P_0 = 3.5 * 0.01   # Control Group
P_1 = 70.1 * 0.01  # Test Group

if P_0 - P_1 >= 0:
    # we are done
    print ("the Null holds")
else:
    print ("we must assess the statistical significance")

#sample sizes 

n_0 = 409   # Control Group
n_1 = 564   # Test Group
    
# Calculate the actual integers values that correspond to each percentage

Nt_0 = P_0 * n_0
Nt_1 = P_1 * n_1

we must assess the statistical significance


## The first test will be the Z-test

In [4]:
# First, calculate the rate of "successes"

sp = (P_0 * n_0 + P_1 * n_1) / (n_1 + n_0)
print (sp)

0.4210472764645426


In [5]:
p = lambda p0, p1, n0, n1: (p0 * n0 + p1 * n1) / (n0 + n1)
#standard error
se = lambda p, n0, n1: np.sqrt(p * (1 - p) * (1.0 / n0 + 1.0 / n1))

In [6]:
zscore = lambda p0, p1, s : (p0 - p1) / s
z_2y = zscore(P_1, P_0, se(p(P_0, P_1, n_0, n_1), n_0, n_1))
print (z_2y)

20.7697865408


In [7]:
# Add Z-table here

In [8]:
# p-value for employment after 2 years: 
# since the largest number we read off the table for is (way) smaller
# than the value for our statistic 
# our p-value will be smaller than it would be if calculated using
# (e.g.) .9998 (and in fact using 1.0000 which is the largest number
# in the table). Using 0.9998 is a **conservative** approach. 

p_2y = 1 - 0.9984


def report_result(p,a):
    print ('is the p value ' + 
           '{0:.2f} smaller than the critical value {1:.2f}?'.format(p,a))
    if p < a:
        print ("YES!")
    else: 
        print ("NO!")
    
    print ('the Null hypothesis is {}'.format(\
                            'rejected' if p < a  else 'not rejected') )

    
report_result(p_2y, alpha)

is the p value 0.00 smaller than the critical value 0.05?
YES!
the Null hypothesis is rejected


## Next Test

## Null Hypothesis: the felony recidivism rate (% of felony convictions after release from prison) is greater or equal among those who participated in the program versus those who did not, significance level = 0.05

H_0: P_1_rc >= P_0_rc

H_a: P_1_rc < P_0_rc

In [17]:
P_0_rc = 10.0 * 0.01
P_1_rc = 11.7 * 0.01
n_0_rc = 409
n_1_rc = 568


Nt_0_rc = P_0_rc * n_0_rc 
Nt_1_rc = P_1_rc * n_1_rc 

p_rc = p(P_0_rc, P_1_rc, n_0_rc, n_1_rc)
se_rc = se(p_rc, n_0_rc, n_1_rc)
z_3y = zscore(P_1_rc, P_0_rc, se(p(P_0_rc, P_1_rc, n_0_rc, n_1_rc), n_0_rc, n_1_rc))

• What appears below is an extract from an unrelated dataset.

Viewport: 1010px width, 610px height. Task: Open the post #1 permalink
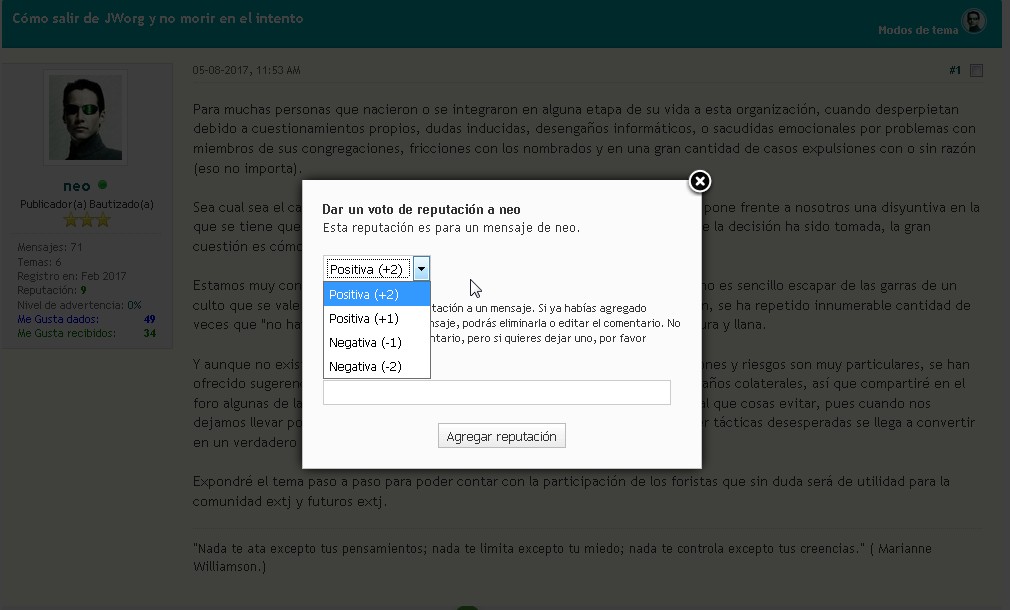[954, 71]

print("p-value        : %.3f"%p_rc)
print("standard error : %.3f"%se_rc)
print("z score        : %.3f"%z_3y)

p-value        : 0.110
standard error : 0.020
z score        : 0.838


In [20]:
# Using the z-score we use the following equation to determine the p-value

p_rc_pop = 1 - 0.7995

print("Using the Z table we calculate a p-value of %.4f, which is larger than 0.05. \nSo we cannot reject the null hypothesis."%p_rc_pop)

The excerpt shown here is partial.